Individual simulations include specific clinical skills such as motivational interviewing, suicide assessment, substance abuse, trauma focused treatment, and group therapy techniques.  Or can focus on certain administrative skills such as personnel issues, running a board meeting, fundraising or running a focus group. 

The simulation center is also set up for home visits, home assessment and safety training.

Funds are available to support simulations for non-profits and public social service agencies in the Tulsa area.  Click here for the application.


Contact Information

Simulation Center
Calling tree phone number: 918-660-3863

Director, Simulation Center at OU-Tulsa
Kristin Rodriguez, MPH, LSSGB
4502 East 41st Street, Room TAN115
Tulsa, Oklahoma 74135
Office: 918-660-3448

Director of Social Simulations
Julie Miller-Cribbs
4502 East 41st Street, Room 2H03
Tulsa, Oklahoma 74135
Office: 918-660-3378

Haruv Institute

THE HARUV INSTITUTE in Jerusalem is an international center of excellence and a recognized leader in the study of child maltreatment. The institute is Israel’s leading authority on child abuse and neglect and a core player in the creation of knowledge and training.

Established by the Schusterman Foundation-Israel in 2007, Haruv’s mission is to create knowledge and nurture a capable and skillful community of professionals dedicated to the prevention, identification, reporting, and treatment of maltreated children.

The Haruv Institute specializes in research and data collection on the phenomenon of child abuse. This includes identifying the needs of populations that do not receive adequate services, evaluating the effectiveness of existing welfare and training programs, training young researchers, and assessing public attitudes.

The realization of this mission involves a three-pronged approach involving research, training, and public education.
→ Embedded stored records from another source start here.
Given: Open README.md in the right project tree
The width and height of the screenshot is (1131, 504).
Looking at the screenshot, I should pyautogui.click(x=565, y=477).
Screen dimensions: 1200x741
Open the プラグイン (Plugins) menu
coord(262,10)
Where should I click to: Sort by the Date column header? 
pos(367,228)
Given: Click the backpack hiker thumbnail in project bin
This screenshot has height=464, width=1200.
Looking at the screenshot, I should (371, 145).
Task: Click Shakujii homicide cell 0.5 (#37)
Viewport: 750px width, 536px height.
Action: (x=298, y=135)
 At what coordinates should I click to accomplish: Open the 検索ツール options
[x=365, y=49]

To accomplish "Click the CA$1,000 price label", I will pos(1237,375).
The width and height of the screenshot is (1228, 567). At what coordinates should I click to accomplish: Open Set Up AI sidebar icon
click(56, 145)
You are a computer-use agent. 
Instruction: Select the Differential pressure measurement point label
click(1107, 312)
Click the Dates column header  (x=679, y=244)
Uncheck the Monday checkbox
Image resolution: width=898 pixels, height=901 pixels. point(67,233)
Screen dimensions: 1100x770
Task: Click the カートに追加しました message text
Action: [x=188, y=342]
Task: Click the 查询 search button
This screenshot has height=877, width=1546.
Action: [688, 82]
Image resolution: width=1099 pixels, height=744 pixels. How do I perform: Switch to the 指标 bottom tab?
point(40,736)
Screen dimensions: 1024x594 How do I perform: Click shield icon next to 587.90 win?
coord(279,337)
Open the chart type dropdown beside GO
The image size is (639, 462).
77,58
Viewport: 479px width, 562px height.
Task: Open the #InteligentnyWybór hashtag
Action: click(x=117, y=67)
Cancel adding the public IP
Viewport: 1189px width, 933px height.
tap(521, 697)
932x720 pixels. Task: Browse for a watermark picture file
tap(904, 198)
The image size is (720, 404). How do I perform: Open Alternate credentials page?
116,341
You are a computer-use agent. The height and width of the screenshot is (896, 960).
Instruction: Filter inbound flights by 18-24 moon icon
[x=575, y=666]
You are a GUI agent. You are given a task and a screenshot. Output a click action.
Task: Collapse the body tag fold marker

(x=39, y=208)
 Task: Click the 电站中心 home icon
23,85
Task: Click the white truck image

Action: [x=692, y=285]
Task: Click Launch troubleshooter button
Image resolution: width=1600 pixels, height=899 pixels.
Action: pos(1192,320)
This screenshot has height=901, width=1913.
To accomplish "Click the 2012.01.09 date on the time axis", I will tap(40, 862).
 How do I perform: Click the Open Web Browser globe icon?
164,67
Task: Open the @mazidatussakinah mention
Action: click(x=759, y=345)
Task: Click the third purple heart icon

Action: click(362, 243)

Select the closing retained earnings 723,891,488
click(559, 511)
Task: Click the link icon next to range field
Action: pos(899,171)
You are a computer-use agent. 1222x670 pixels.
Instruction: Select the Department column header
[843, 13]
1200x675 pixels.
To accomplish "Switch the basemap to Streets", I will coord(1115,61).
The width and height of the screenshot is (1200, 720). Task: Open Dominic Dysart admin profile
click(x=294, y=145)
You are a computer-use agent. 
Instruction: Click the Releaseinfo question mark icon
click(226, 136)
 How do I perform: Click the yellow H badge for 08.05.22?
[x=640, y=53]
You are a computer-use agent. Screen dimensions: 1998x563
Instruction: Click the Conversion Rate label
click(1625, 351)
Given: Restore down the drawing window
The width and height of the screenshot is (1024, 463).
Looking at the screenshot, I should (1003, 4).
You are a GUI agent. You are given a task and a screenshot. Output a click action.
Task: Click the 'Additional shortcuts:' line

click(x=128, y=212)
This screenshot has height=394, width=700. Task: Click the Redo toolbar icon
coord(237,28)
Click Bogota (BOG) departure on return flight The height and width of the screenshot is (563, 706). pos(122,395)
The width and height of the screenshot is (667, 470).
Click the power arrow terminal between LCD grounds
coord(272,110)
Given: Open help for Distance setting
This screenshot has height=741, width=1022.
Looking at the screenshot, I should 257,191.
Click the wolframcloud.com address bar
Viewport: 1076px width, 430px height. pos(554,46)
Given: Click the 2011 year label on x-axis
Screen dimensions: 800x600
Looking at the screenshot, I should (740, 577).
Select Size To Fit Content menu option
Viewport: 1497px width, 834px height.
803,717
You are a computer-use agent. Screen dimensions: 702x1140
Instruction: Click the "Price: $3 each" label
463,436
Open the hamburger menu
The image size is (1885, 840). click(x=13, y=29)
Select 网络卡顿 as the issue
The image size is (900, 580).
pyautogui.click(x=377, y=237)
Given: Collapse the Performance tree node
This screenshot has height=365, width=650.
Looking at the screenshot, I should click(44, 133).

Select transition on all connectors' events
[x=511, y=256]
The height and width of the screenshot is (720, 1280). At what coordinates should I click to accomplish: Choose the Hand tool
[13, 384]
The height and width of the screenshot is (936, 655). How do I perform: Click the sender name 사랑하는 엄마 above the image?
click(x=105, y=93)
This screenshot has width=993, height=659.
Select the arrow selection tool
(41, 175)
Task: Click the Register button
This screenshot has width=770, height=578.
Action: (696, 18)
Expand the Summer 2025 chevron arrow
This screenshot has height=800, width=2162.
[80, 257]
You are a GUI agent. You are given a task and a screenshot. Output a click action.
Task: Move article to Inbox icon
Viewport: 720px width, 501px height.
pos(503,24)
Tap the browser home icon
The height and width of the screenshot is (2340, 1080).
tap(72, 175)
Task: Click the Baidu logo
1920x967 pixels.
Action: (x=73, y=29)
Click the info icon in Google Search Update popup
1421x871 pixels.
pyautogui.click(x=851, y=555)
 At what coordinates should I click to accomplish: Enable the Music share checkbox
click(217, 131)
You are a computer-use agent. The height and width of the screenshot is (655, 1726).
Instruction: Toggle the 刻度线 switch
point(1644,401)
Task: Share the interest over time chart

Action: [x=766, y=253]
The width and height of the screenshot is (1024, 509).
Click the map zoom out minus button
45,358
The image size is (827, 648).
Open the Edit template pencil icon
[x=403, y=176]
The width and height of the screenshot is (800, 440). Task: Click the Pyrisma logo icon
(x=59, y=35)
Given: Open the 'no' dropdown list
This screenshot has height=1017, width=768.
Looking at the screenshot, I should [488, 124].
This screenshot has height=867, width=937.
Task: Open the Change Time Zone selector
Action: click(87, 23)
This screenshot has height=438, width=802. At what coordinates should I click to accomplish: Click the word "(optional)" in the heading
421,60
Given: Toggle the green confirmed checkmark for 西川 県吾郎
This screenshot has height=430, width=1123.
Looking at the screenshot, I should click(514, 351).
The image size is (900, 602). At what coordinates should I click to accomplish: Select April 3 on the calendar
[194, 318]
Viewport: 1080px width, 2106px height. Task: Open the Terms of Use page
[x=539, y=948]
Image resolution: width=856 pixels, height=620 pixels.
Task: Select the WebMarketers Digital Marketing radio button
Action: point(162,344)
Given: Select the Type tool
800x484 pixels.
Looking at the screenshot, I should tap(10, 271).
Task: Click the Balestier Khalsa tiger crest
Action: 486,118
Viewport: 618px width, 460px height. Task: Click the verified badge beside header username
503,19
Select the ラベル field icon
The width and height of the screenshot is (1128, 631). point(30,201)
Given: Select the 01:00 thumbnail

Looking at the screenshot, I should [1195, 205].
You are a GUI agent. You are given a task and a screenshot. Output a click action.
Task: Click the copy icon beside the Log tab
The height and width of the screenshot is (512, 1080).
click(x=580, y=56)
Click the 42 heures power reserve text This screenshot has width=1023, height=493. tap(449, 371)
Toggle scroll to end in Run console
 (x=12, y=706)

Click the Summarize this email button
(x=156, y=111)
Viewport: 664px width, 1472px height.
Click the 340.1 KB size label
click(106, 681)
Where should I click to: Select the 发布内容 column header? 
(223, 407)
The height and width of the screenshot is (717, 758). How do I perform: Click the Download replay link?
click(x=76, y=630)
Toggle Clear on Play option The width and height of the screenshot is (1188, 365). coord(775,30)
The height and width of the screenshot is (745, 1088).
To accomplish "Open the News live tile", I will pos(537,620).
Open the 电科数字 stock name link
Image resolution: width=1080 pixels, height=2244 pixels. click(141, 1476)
The Haruv Institute believes the best results for children are achieved when insights from research inform professional training and the public. 

Haruv USA Director

Image of Daphna Gross Manos


We’re excited to officially welcome Daphna Gross-Manos  as the new Director of Haruv USA at OU-Tulsa — a training institute for professionals in the field of child abuse and neglect. 

This purposeful rotation of social work professionals from Israel allows us to continue to share our collective knowledge and experience, furthering our profession and our worldwide work dedicated to the prevention and treatment of abused and neglected children.

Dr. Daphna Gross-Manos  is a senior lecturer at the Social Work Department in Tel-Hai Academic College, Israel. Her studies focus on three main fields: the subjective well-being of vulnerable children, child neglect from different perspectives, and child maltreatment in the neighborhood and community context. Daphna is one of the Co-Editors in Chief of the Child Indicators Research journal.

 Daphna moved to Oklahoma from Israel for one year with her spouse Noam and four children: Shaked (13), Omer (11), Yair (8), and Doriya (2). She enjoys cooking, gardening, and spending time with her loved ones.

As the Director of Haruv USA, Daphna will be responsible for working directly with our OU-Tulsa Social Work faculty to plan and host professional development trainings and social simulations for professionals across the state, collaborate with a variety of community partners, as well as continue to coordinate and host the series of Haruv USA free public lectures where national experts in the field of child abuse and maltreatment come to share their expertise. 

Haruv USA’s mission is to support and nurture professionals dedicated to the prevention, identification, reporting, and treatment of abused and neglected children. Haruv USA trains social workers, doctors, nurses, lawyers, judges, counselors, teachers, and anyone who works with abused children and their families. Haruv USA also connects the many services here in Tulsa. 

In Hebrew, “Haruv” means Carob tree. There is an Israeli fable about a man who planted a Carob tree. When asked why he planted a tree that won’t bear fruit for 70 years, he responded, “So my children and grandchildren will get to enjoy it.” Haruv USA carries the same name because future generations will enjoy the fruit of our work.

Welcome, Daphna! We’re thrilled to have you join the OU-Tulsa family.